V23 Softmodem quality

Hello!

I am new with Asterisk and my project is to setup a V23 (only 1200 bauds) server with Asterisk using a softmodem.

Already installed Asterisk 21 with soft_modem module.

All configured : when calling, Asterisk answer and I can connect with my (old) V23 modem.

My problem is the quality transmission of data : sometimes, the data transmission quality is relatively good, but most of time pretty poor. I know it could be an issue with VoIP.

Of course, the configration of data bits, stop bit, parity is correct.
I am using G711 alaw codec (allowing only this codec).
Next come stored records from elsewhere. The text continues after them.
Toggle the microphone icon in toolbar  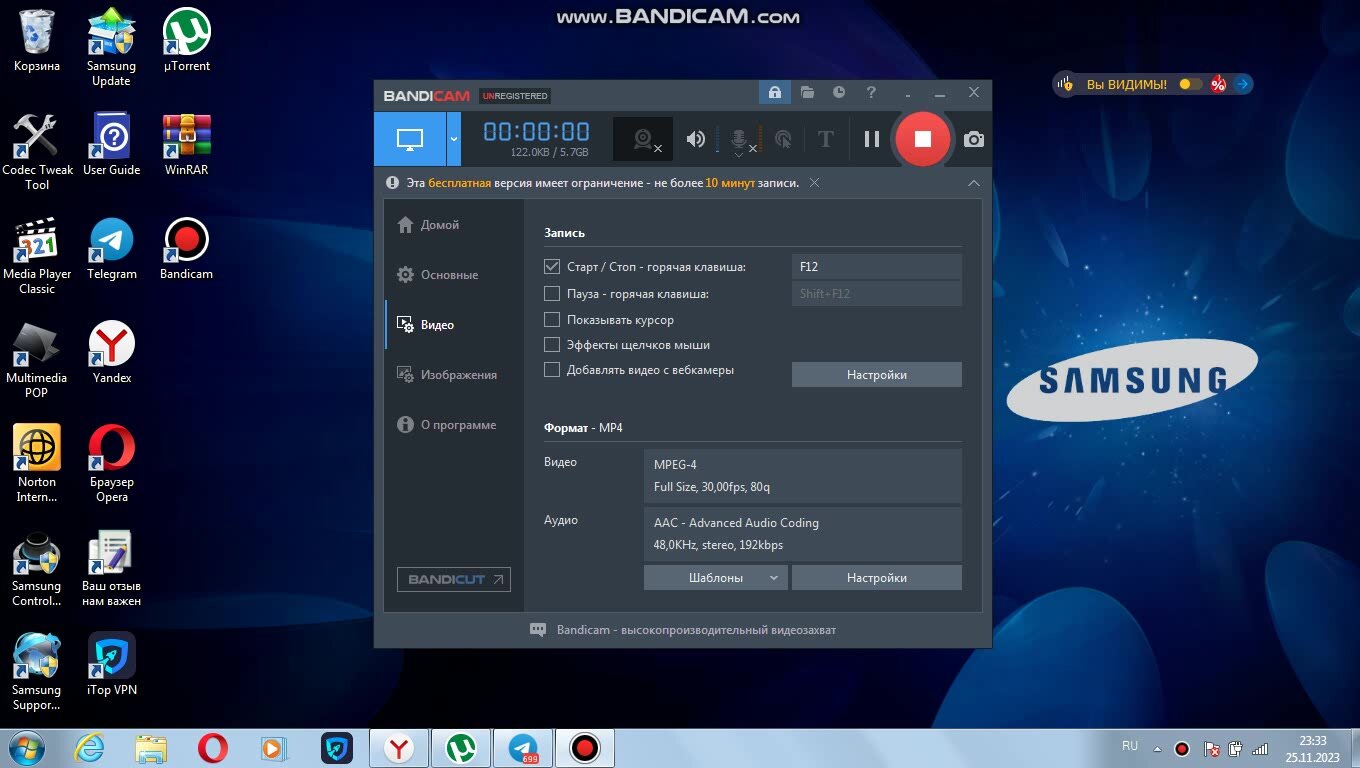coord(740,139)
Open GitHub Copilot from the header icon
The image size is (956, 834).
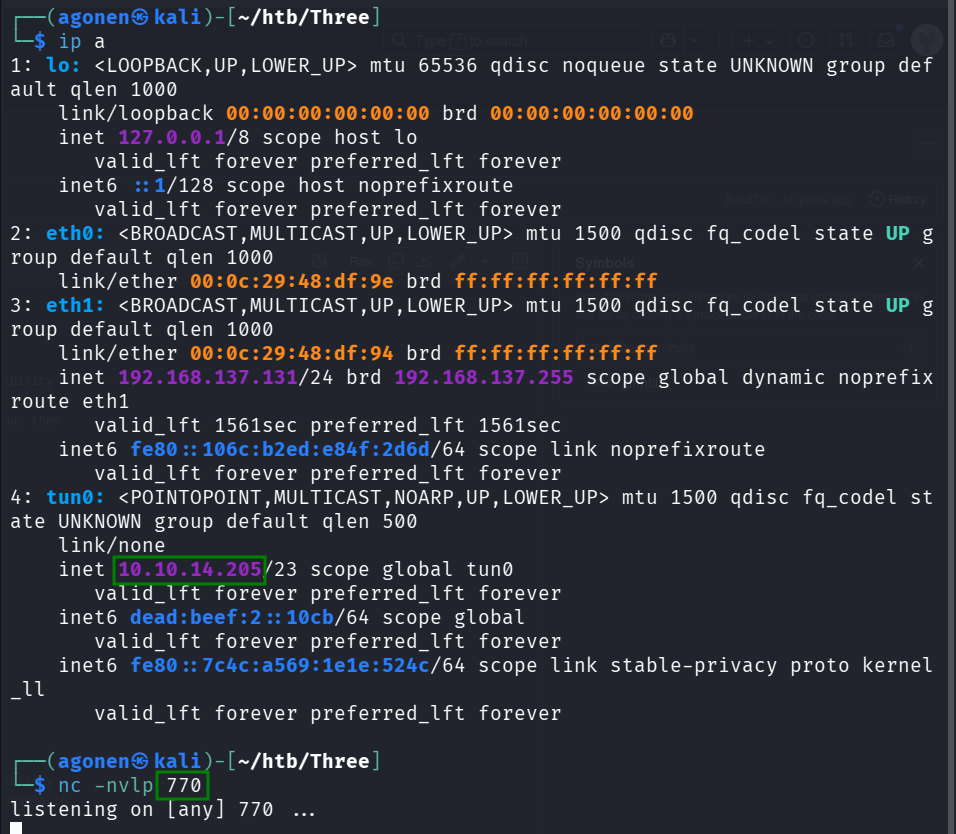[668, 38]
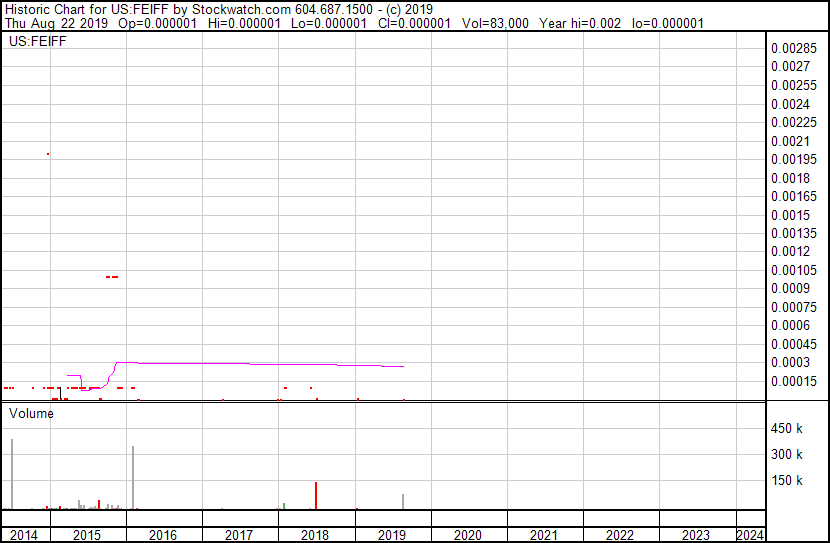
Task: Click the 0.0015 price axis label
Action: (x=789, y=215)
The config of extension is:

exten => s,1,Set(VOLUME(TX)=7)
exten => s,n,Set(VOLUME(RX)=25)
exten => s,n,Answer()
exten => s,n,Softmodem(“127.0.0.1”, 8183, r(-28)t(-40)v(V23)ld(7)s(1)e)
exten => s,n,Hangup()

I made a lot of tests changing the volume parameters and found that these ones are the better (or the less bad).

Do you know if there are other parameters I could change to improve the quality of trnasmission ?

Thanks!

Yes, agreed, you might want to re-evaluate the approach.
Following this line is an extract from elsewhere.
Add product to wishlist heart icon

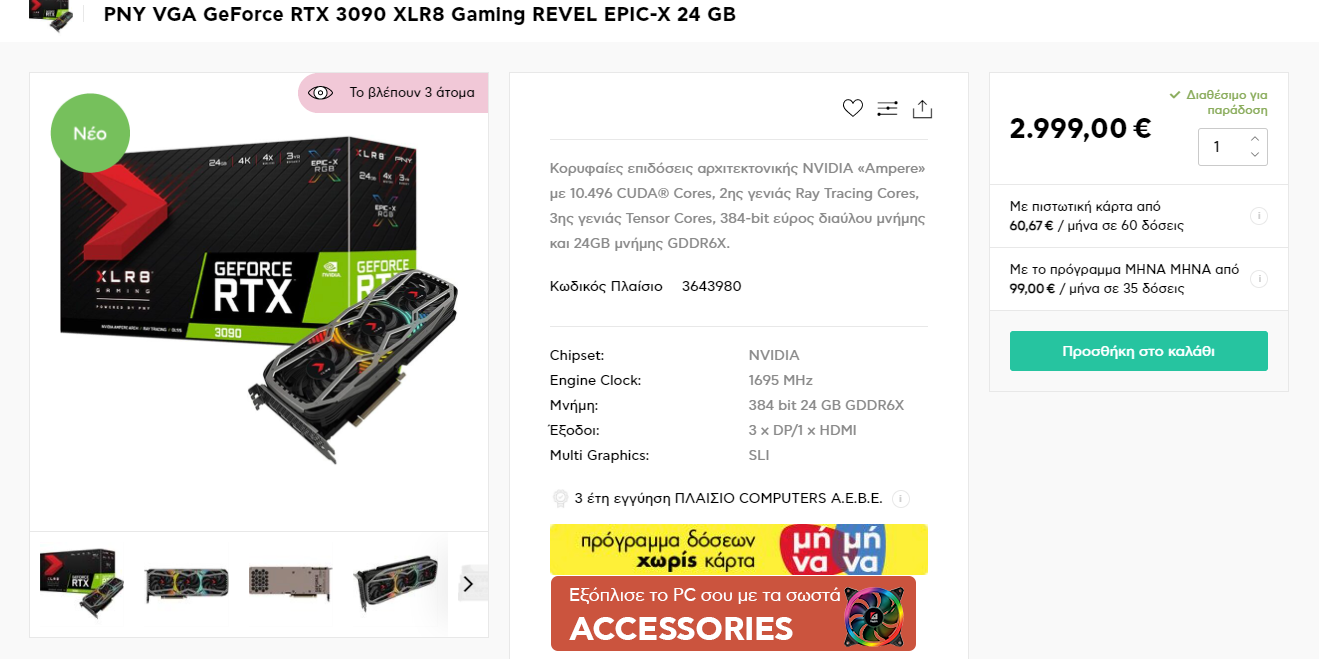point(852,108)
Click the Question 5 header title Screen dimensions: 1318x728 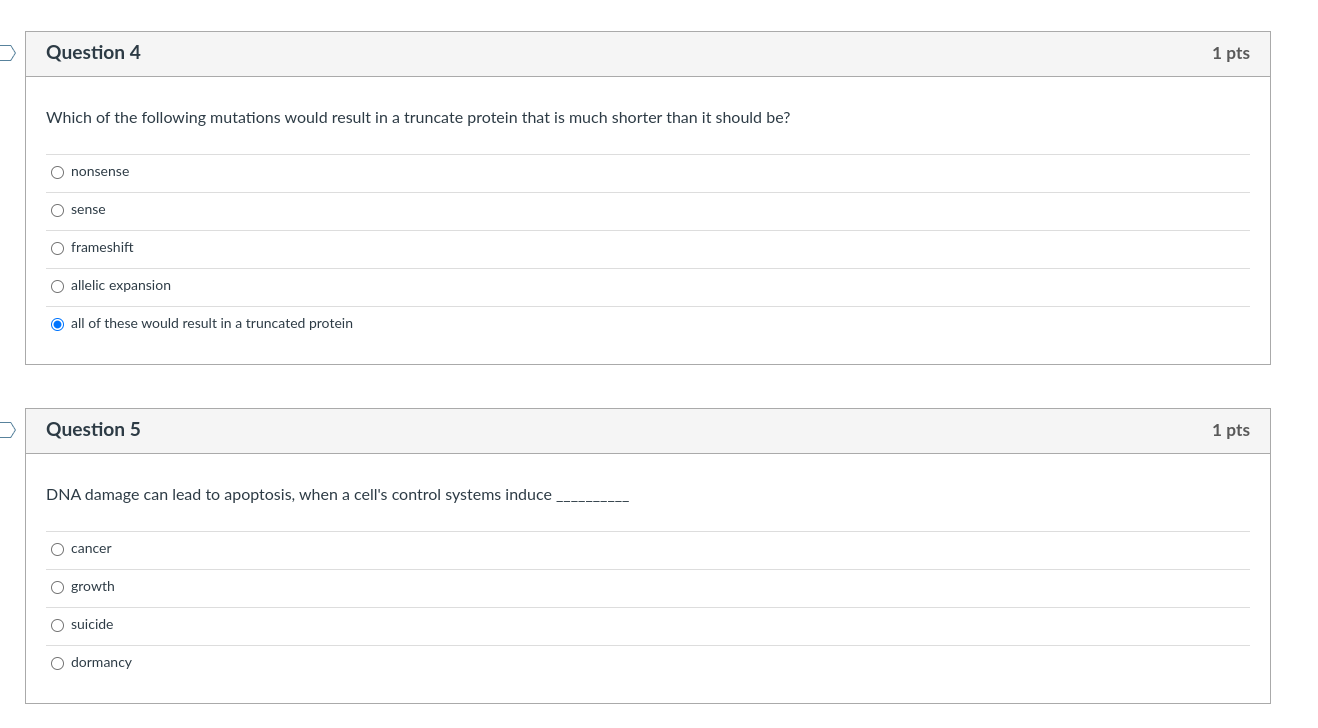point(93,430)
That seems like a lot of gain.

Things that might help:

  • Adding Asterisk JITTERBUFFER function immediately after the Answer().
  • Introducing a slight delay after Answer() with Wait(1).
  • Using ulaw or alaw codecs.
  • Enabling QoS on the RTP.
  • Debugging your SIP dialogs to see if the carrier is trying to switch to T.38
  • Adjusting DTMF settings to try in-band, RFC2833, or INFO.
  • Switching to analog lines.

Please let us know what works for you, if anything.

Would ‘answer(1)’ to the same in this case?

Basically Answer(1000) yes, because milliseconds, but Wait(1) in seconds seems cleaner IMHO, at least from a debugging/watching-on-the-CLI perspective.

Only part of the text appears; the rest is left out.